Ms Thorogood said that Arthur was not getting “additional” oversight from school and education as the incident took place during the coronavirus lockdown.

She added: “I feel they took probably the assessment he was out happy, playing, a boy being boisterous.

“I would have expected any bruises that had been shown would have actually been shared with health to actually have a view as well as to where the injury was.

“The biggest thing is to actually speak with the child and I can’t say whether or not that actually happened.

“Equally, it’s a society responsibility, in relation to his cries were so abnormal if we’d had an anonymous call from one of the neighbours that could have given them more power to do the investigation.

“He wasn’t on a child protection list, he wasn’t one of the children that you would have considered to be a priority.”

Lord Laming, who led the public inquiry into the death of Victoria Climbie and reviewed the case of baby Peter Connelly, said social workers must be properly trained and supported.

The peer also warned the financial cuts of the past decade had taken their toll.

It came as football fans applauded during the sixth minute of the West Ham vs Chelsea game as a picture of Arthur was shown on a screen.

More tributes will be paid by local football clubs Aston Villa and Birmingham City during the weekend.

Ex-children’s minister Tim Loughton said “we” all have a “duty” to make sure other vulnerable children are not let down by social care in the same way as Arthur.

“Funding for children’s social care has lagged behind and social workers are overstretched and undervalued, when in truth they should be revered as our fourth emergency service,” the Tory MP wrote in The Sun.

“Early interventions to stop the causes of safeguarding problems have been diluted to late interventions to firefight symptoms.

“This is a false economy where in this case a child paid with his life. We all have an interest in putting this right urgently and a duty to make sure it is.”
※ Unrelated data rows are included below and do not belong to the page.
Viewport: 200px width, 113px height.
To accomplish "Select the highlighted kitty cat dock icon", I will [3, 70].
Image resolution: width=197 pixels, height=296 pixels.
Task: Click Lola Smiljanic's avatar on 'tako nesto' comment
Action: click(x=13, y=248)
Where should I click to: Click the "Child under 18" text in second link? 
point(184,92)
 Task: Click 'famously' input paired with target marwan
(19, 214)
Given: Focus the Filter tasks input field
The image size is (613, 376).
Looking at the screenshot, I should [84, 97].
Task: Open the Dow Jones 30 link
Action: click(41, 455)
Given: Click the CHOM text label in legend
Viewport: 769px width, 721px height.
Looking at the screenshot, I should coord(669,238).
Solihull’s Local Child Safeguarding Partnership launched an independent review after it emerged in court the boy had been seen by social workers just two months before his death, but they concluded there were “no safeguarding concerns”.
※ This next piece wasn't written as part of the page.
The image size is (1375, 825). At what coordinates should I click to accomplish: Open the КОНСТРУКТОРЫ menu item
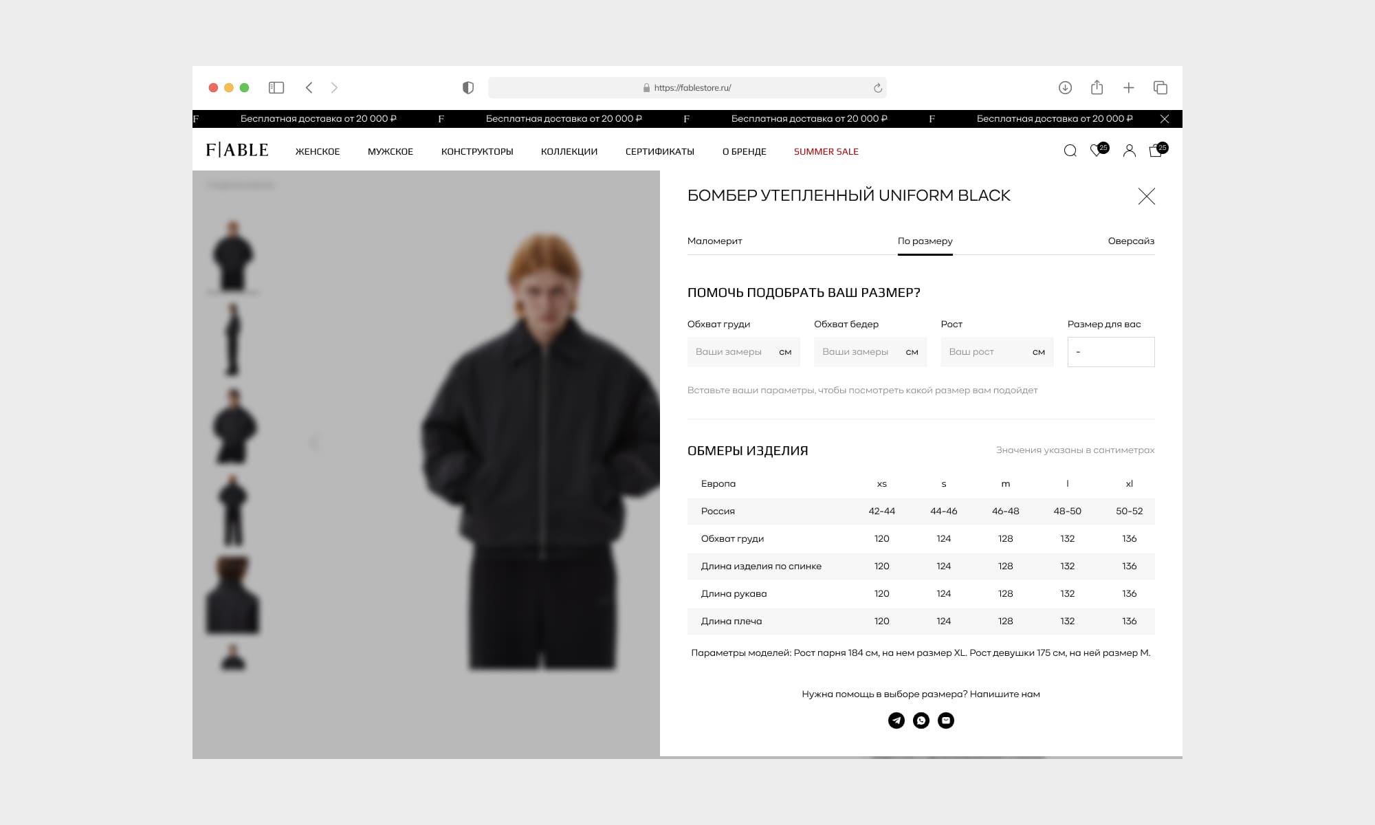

Prime Minister Boris Johnson on Friday said ministers will leave “absolutely no stone unturned” to establish what went wrong in the “appalling” case.

Speaking during a by-election campaign visit in north Shropshire, Mr Johnson said: “It is early days, but I can tell you this, we will leave absolutely no stone unturned to find out exactly what went wrong in that appalling case.”

Education Secretary Nadhim Zahawi said he would be making a statement on the case to Parliament on Monday.